Tareas planteadas:
[1] Según el texto sobre la Estarlogia de Rodolfo Kusch, ¿en qué tres cosas puede devenir la inmanencia cuando carece de una dimensión simbólica o trascendente? Enuméralas.
[2] Escribe la continuación del texto sobre la Estarlogia de Rodolfo Kusch a partir de su última oración.

Texto dado:
El punto filosófico más
débil de la Estarlogia de Rodolfo Kusch radica en su incapacidad para reconocer
que el inmanentismo que defiende —como fundamento ontológico del pensamiento
indígena— comparte una estructura profunda con el inmanentismo moderno, aunque
este último se manifieste de forma desacralizada. Kusch propone una ontología
del “estar” que se arraiga en la tierra, en la cotidianidad, en la vivencia
concreta del sujeto americano, y lo contrapone al “ser” abstracto y
trascendente del pensamiento occidental. Sin embargo, al absolutizar esta inmanencia
como vía auténtica, no advierte que la modernidad también ha desarrollado un
régimen inmanentista, aunque marcado por el relativismo, la pérdida de sentido
ético y el nihilismo. En otras palabras, el “estar” que Kusch reivindica como
sacralidad originaria puede terminar resonando —sin quererlo— con el vacío
existencial de una modernidad que ha expulsado toda trascendencia, pero sin
recuperar el sentido simbólico que él atribuye al mundo indígena.
Esta omisión filosófica es
crucial, porque impide a Kusch establecer una crítica efectiva al pensamiento
moderno. Al no distinguir entre una inmanencia sacralizada —como la que él
encuentra en el pensamiento andino— y una inmanencia profana —como la que domina
en la modernidad tardía—, su propuesta corre el riesgo de quedar atrapada en
una ambigüedad ontológica. El “estar” indígena, en su formulación, se presenta
como alternativa radical, pero no logra articular una mediación crítica que
permita diferenciarlo del “estar” moderno, marcado por el desencantamiento del
mundo. Así, la Estarlogia de Kusch, en su afán por recuperar una ontología
americana, termina ignorando que la inmanencia, sin una dimensión simbólica o
trascendente, puede devenir en indiferencia ética, en relativismo cultural y en
nihilismo existencial.
Otra debilidad filosófica
central en el pensamiento de Rodolfo Kusch es su renuncia al principio de
trascendencia, sin advertir que dicha renuncia está mediada por una visión
deformada del Dios cristiano, heredada de la crítica ilustrada y volteriana. En
su afán por reivindicar el “estar” americano como forma de pensamiento
arraigado en la tierra, en la inmanencia y en la vivencia concreta, Kusch
descarta toda posibilidad de trascendencia como si esta fuera inseparable del
racionalismo europeo, del dualismo cartesiano o de la teología dogmática. Sin
embargo, esta lectura de la trascendencia está profundamente influida por la
caricatura que la Ilustración construyó del cristianismo: un Dios lejano, juez
moral, principio abstracto y exterior al mundo. Al adoptar esta crítica sin
matices, Kusch pierde de vista que la trascendencia —en su sentido más
profundo— no necesariamente implica negación de la inmanencia, sino que puede
operar como apertura simbólica, como horizonte de sentido, como dimensión que
permite pensar lo humano más allá de lo inmediato.

Material mostrado:
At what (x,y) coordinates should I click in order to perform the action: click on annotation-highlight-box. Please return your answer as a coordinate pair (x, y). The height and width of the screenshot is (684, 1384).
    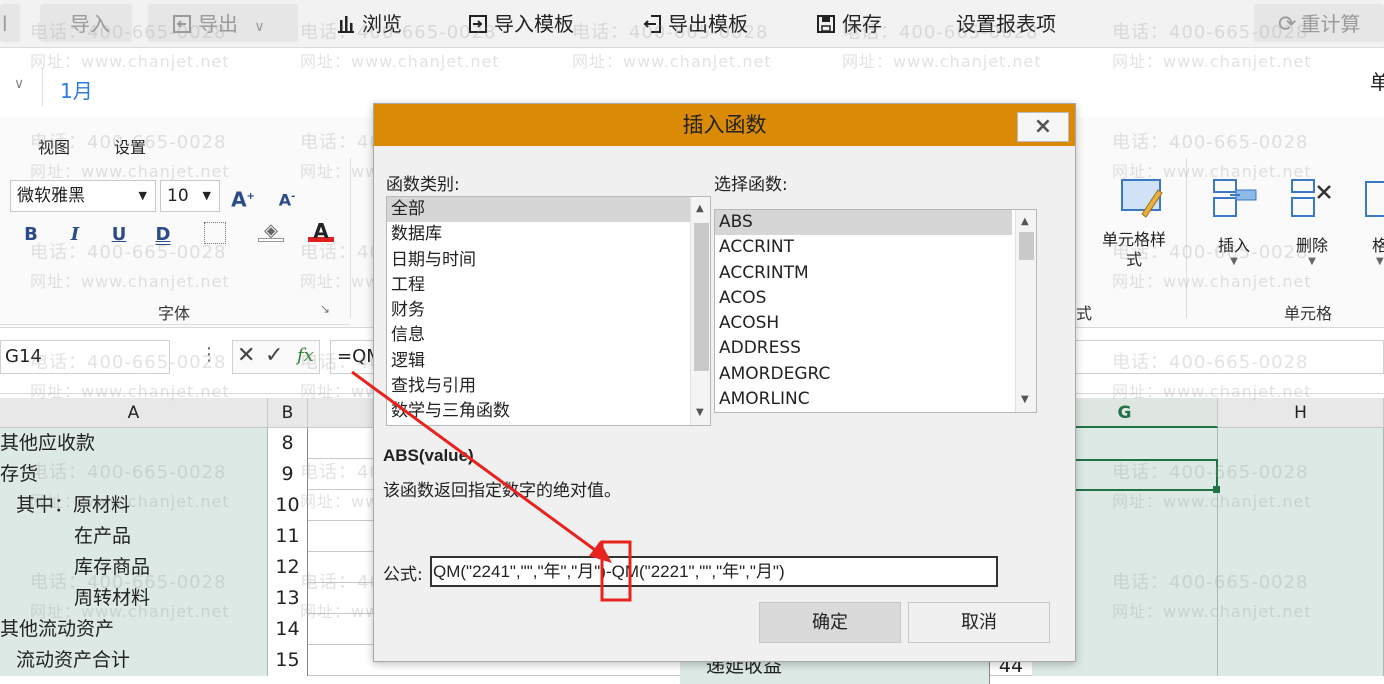
    Looking at the image, I should click on (616, 571).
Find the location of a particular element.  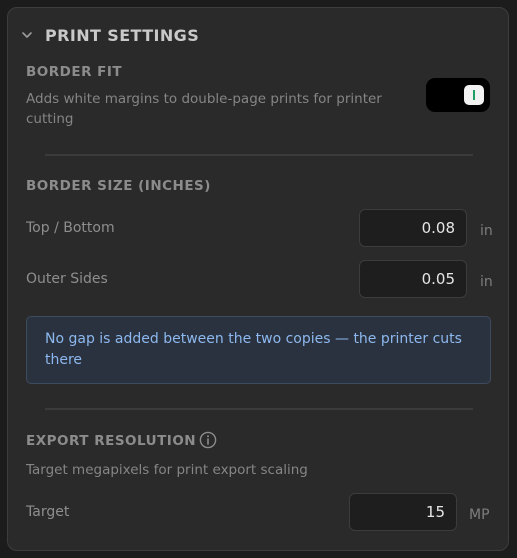

export-resolution-title: EXPORT RESOLUTION is located at coordinates (112, 441).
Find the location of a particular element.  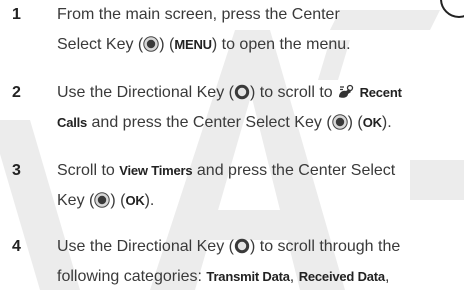

step-text-part: ) to scroll to is located at coordinates (294, 92).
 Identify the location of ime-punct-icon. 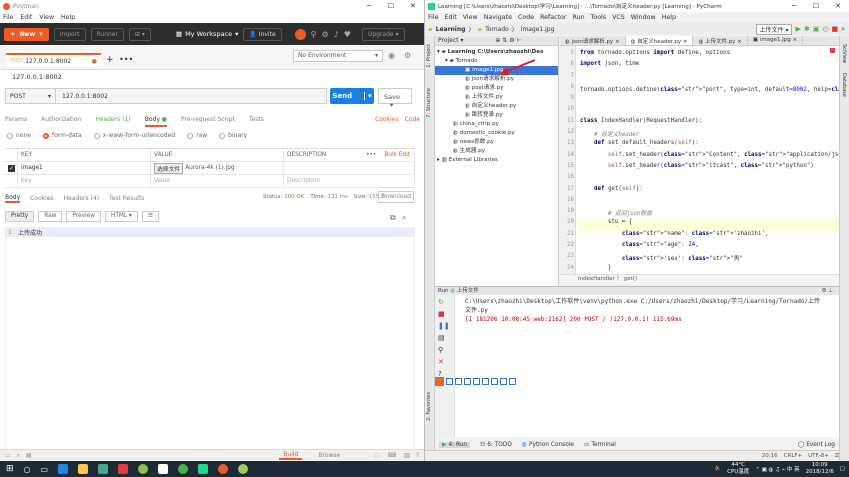
(458, 382).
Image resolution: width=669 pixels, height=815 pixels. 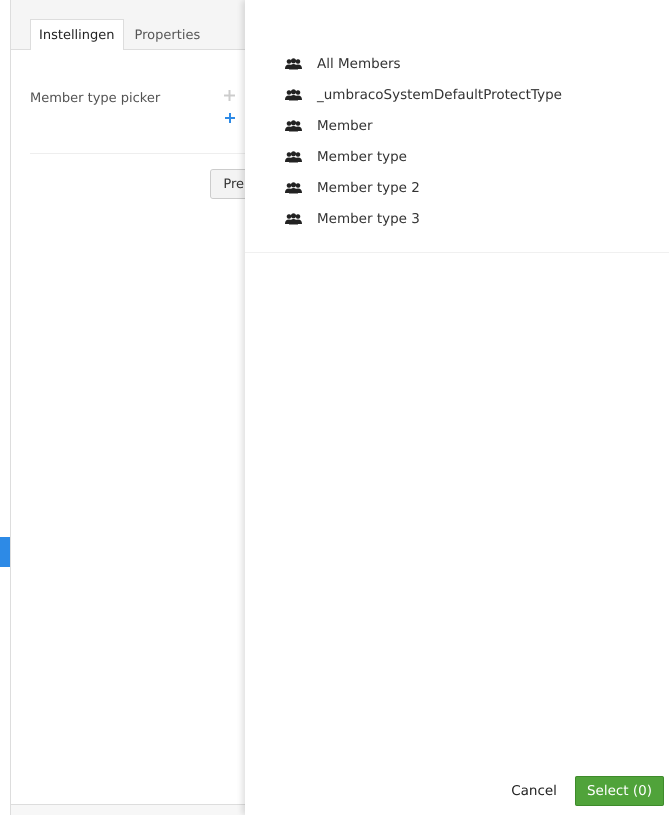 What do you see at coordinates (228, 184) in the screenshot?
I see `preview-button: Pre` at bounding box center [228, 184].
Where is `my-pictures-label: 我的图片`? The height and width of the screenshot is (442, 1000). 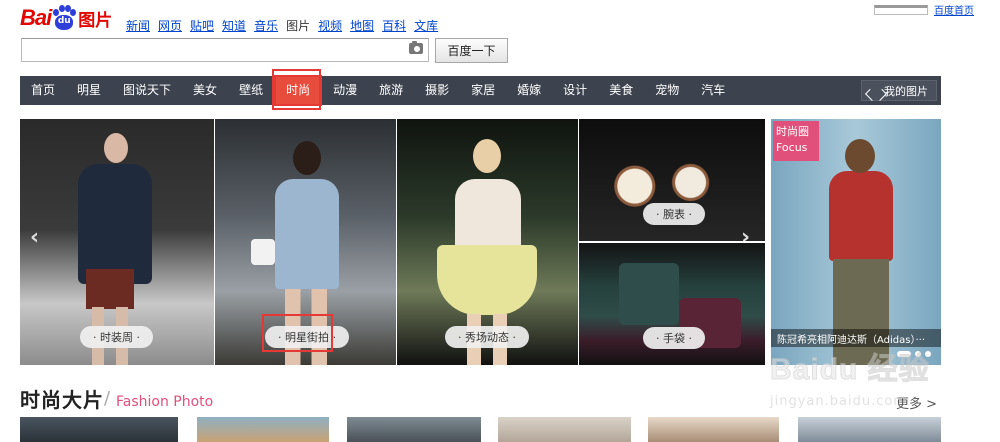
my-pictures-label: 我的图片 is located at coordinates (906, 91).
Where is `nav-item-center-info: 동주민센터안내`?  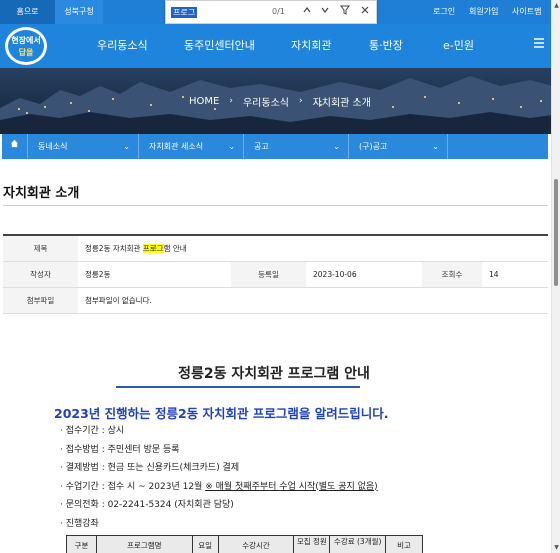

Respuestas por tarea:
[1]
- Indiferencia ética
- Relativismo cultural
- Nihilismo existencial

[2]
La filosofía mitocrática
que Kusch propone, centrada en el mito como forma de pensamiento originario,
también tiene límites históricos que él no siempre reconoce. El mito, como
lenguaje profundo, es eficaz para expresar una cosmovisión simbólica, pero no
puede responder por sí solo a los desafíos éticos, políticos y filosóficos del
presente. Al absolutizar el mito como vía privilegiada de pensamiento, y al
rechazar la trascendencia como categoría filosófica, Kusch clausura la
posibilidad de articular una filosofía que dialogue con la tradición metafísica
sin someterse a ella. En este gesto, su propuesta corre el riesgo de quedar
atrapada en una ontología cerrada, que no puede pensar la alteridad radical, ni
la apertura al misterio, ni la dimensión ética que la trascendencia puede
ofrecer.
En suma, Kusch no advierte
que su crítica al pensamiento occidental, aunque legítima, está condicionada
por una visión parcial de la trascendencia cristiana, filtrada por el
racionalismo ilustrado. Al no explorar otras formas de trascendencia —como las
que ofrecen la mística, la teología simbólica o incluso ciertas corrientes
filosóficas no dogmáticas— su Estarlogia se vuelve ontológicamente insuficiente
para pensar la totalidad de la experiencia humana. El mito, sin trascendencia,
puede volverse repetición; y la inmanencia, sin apertura, puede devenir
clausura.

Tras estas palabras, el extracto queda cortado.